------ VORLIEGENDER TEXT ------

Diese Staaten sind längst Geschichte. Trotzdem sagt Uwe Jurk bei seiner Führung nicht, was sich im Einzelnen während der Tempelarbeit abspielt. Wer will, kann das nachlesen, im Netz oder in Büchern. Er selbst schweigt darüber. Er müsse schweigen, sagt er, weil er es nicht rüberbringen könne. „Das geht nur, wenn man es erlebt.“
Ein offizieller Tempel ist der auf Schloss Kuckuckstein nicht. Dazu müsste er vom zuständigen Großmeister geweiht werden. Das Universum entstand als ein Eigenbau des Schlossherrn Carl Adolf von Carlowitz. Der ließ die Räumlichkeiten, Tempel, Dunkle Kammer und Tafelzimmer, um das Jahr 1800 herum freimaurerisch gestalten, wohl auch aus praktischen Gründen. Damals
war der Weg in die Dresdner Loge noch beschwerlich, sagt Uwe Jurk. Dank Privattempel konnte Carlowitz Gesinnungsgenossen zu sich nach Hause einladen.

------ ANGEZEIGTE DATEN ------

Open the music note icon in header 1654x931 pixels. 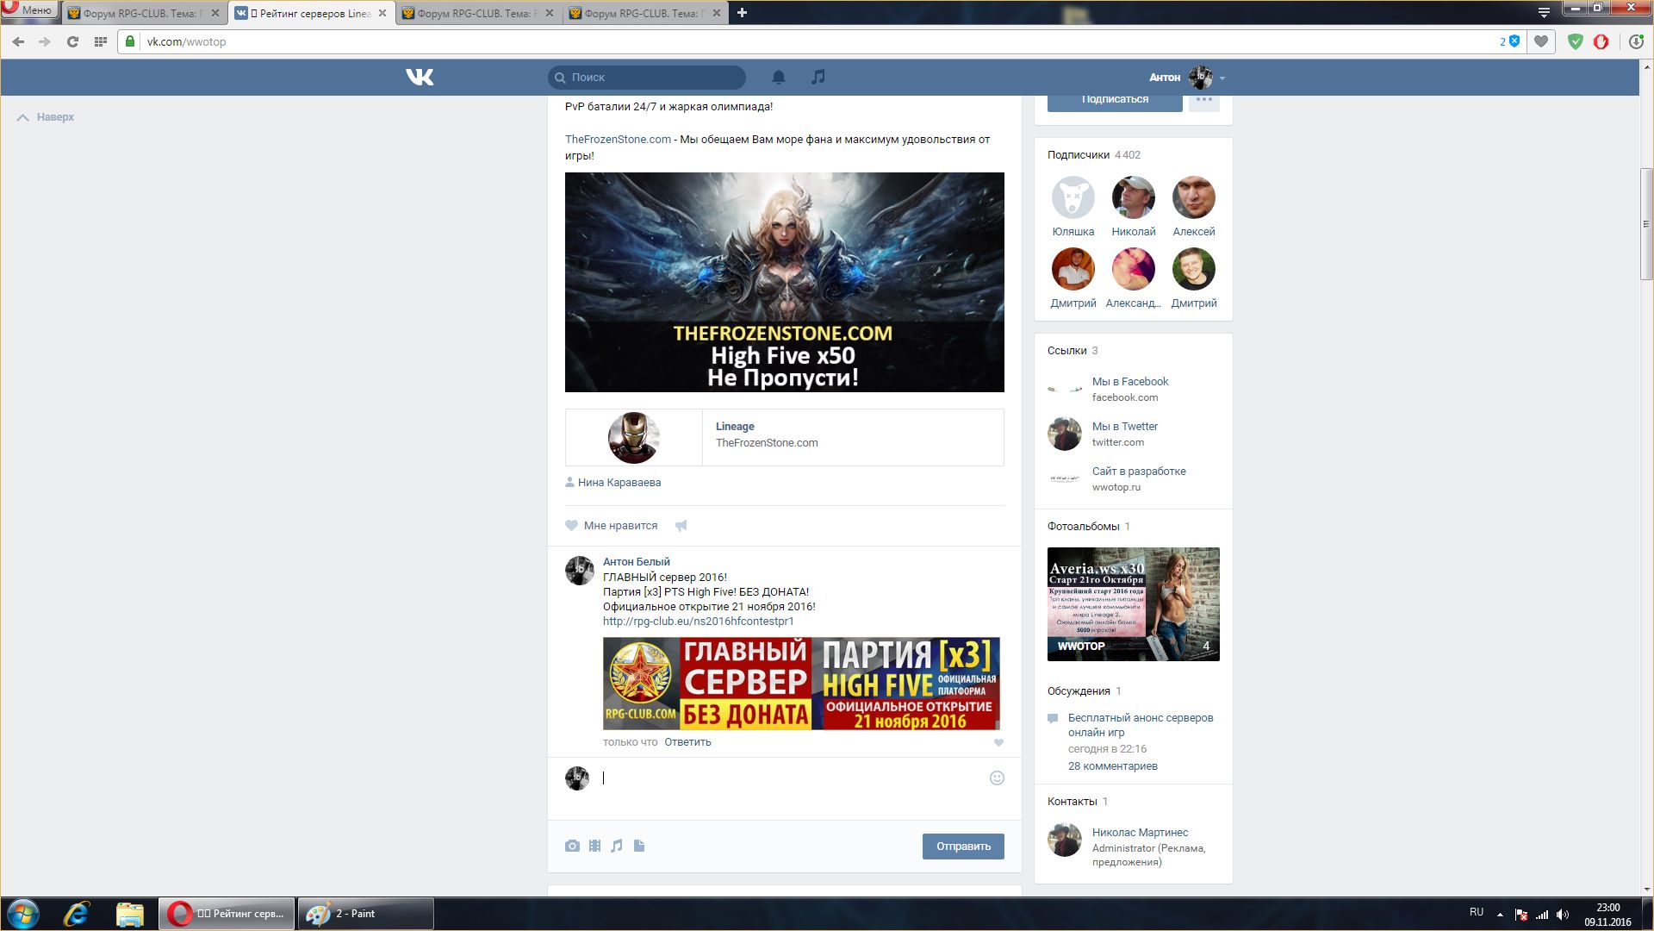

------

• ZU ERLEDIGEN
1. Beantworte zum Text über den Tempel auf Schloss Kuckuckstein diese Fragen:
(a) Welchen Grund nennt Uwe Jurk dafür, dass er über die Tempelarbeit schweigt?
(b) Wer müsste den Tempel weihen, damit er ein offizieller wäre?
(c) Wohin war der Weg um 1800 noch beschwerlich?
2. Setze den Text über den Tempel auf Schloss Kuckuckstein nach seinem letzten Satz fort.
Die Auflistung spielt hierfür keine Rolle.

• ERGEBNISSE
1.
(a) Er könne es nicht rüberbringen, denn das gehe nur, wenn man es erlebt.
(b) Der zuständige Großmeister.
(c) In die Dresdner Loge.

2.
Carlowitz, sächsischer Uradel, Offizier, Wissenschaftsfan und Büchersammler, gehörte der Schwerterloge an. Es ist dieselbe Loge, der auch Uwe Jurk 1993 beigetreten ist. Exakt heißt sie „Zu den drei Schwertern und Asträa zur grünenden Raute“. Gegründet 1738, gilt sie als zweitälteste aktive Loge Deutschlands. Sie hat etwa 35 Mitglieder, Tendenz steigend. „Es gibt viele junge Leute, die sich Gedanken machen wollen über das Leben“, sagt Jurk, „nicht alleine, sondern im Kreis von Gleichgesinnten.“
Bauen am Tempel der Humanität
Was die Freimaurer seit etwa 300 Jahren betreiben, könnte man heute als Coaching bezeichnen. Freimaurer sind, so wie ihre Ahnen in den Dombauhütten, Arbeiter. Nur, dass sie selbst sich als Werkstücke sehen, die behauen und geglättet werden sollen. Nicht, um weltliche Güter anzuhäufen, sondern, um geistig und sittlich zu wachsen. Sind die Steine fertig, werden sie in das Bauwerk eingefügt, an dem alle Freimaurer weltweit arbeiten. Sie nennen es den Tempel der Humanität.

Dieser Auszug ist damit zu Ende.